As I was driving to work today, I remembered that I haven't been writing daily as I like.  This blog reminds me to take care of myself and allows me space to 'vent' or process things in my daily life.  When I am not taking the time to do this, I'm stuffing my feelings and frustrations...and do I have alot of that going on right now.

I wrote about my foot surgery on March 9 and shared a few other things afterwards. In fact, it's been nearly a month since my last post. I never shared how frustrated I was during the non'weight bearing phase of my recovery.
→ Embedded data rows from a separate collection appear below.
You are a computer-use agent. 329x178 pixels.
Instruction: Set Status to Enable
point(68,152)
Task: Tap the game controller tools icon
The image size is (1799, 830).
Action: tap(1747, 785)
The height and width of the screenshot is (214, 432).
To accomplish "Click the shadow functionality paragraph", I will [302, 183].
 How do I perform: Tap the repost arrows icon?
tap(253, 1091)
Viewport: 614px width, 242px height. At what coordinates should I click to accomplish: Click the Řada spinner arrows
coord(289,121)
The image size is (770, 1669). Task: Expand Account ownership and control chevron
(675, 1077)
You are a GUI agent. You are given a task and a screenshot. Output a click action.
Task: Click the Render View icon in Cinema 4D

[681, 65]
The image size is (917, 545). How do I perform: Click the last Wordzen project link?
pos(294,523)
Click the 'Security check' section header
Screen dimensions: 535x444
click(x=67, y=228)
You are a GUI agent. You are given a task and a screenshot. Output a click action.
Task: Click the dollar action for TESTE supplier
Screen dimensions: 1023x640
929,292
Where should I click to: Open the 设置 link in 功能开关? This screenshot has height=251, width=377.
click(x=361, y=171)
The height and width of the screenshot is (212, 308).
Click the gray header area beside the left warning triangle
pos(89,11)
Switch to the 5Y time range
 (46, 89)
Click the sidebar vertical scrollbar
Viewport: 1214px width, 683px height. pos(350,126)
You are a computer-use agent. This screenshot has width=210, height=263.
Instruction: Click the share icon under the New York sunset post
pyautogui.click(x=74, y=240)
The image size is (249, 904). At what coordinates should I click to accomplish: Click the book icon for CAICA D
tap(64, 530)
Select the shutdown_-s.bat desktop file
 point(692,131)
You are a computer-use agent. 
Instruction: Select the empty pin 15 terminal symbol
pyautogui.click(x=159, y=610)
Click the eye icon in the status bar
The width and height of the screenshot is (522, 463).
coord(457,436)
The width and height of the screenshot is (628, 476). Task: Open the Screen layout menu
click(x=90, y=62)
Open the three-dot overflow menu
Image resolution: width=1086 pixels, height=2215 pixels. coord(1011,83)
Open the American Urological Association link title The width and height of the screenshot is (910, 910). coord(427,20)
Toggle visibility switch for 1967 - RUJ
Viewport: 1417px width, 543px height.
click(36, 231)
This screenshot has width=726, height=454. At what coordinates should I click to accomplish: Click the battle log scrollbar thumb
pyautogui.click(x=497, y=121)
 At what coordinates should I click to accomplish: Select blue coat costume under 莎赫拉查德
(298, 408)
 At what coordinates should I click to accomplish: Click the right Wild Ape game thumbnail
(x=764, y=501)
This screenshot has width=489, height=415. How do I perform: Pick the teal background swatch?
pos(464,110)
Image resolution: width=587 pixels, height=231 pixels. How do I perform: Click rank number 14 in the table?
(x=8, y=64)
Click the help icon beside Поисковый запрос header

I would like to say I am rested, or more resilient, but that wouldn't be very truthful.  Today is exactly eight weeks since my surgery.  Two days ago, I was given the okay to walk, with the boot.  The doctor said I'm doing well but I can tell you, it hurts like hell.  I'm now experiencing a different kind of pain.  The pain you feel when you start using muscles and bones you haven't used for two months.  (I never imagined that this is what I signed up for!)

So I'm trying to be resilient.  Looking for the good like:  My hands won't hurt as much now that I'm walking (not crawling) up and down the stairs.  I'm not using crutches or the scooter.  I'm slightly more independent, although slower than a tortoise.  I am in recovery of my body, mind, & spirit.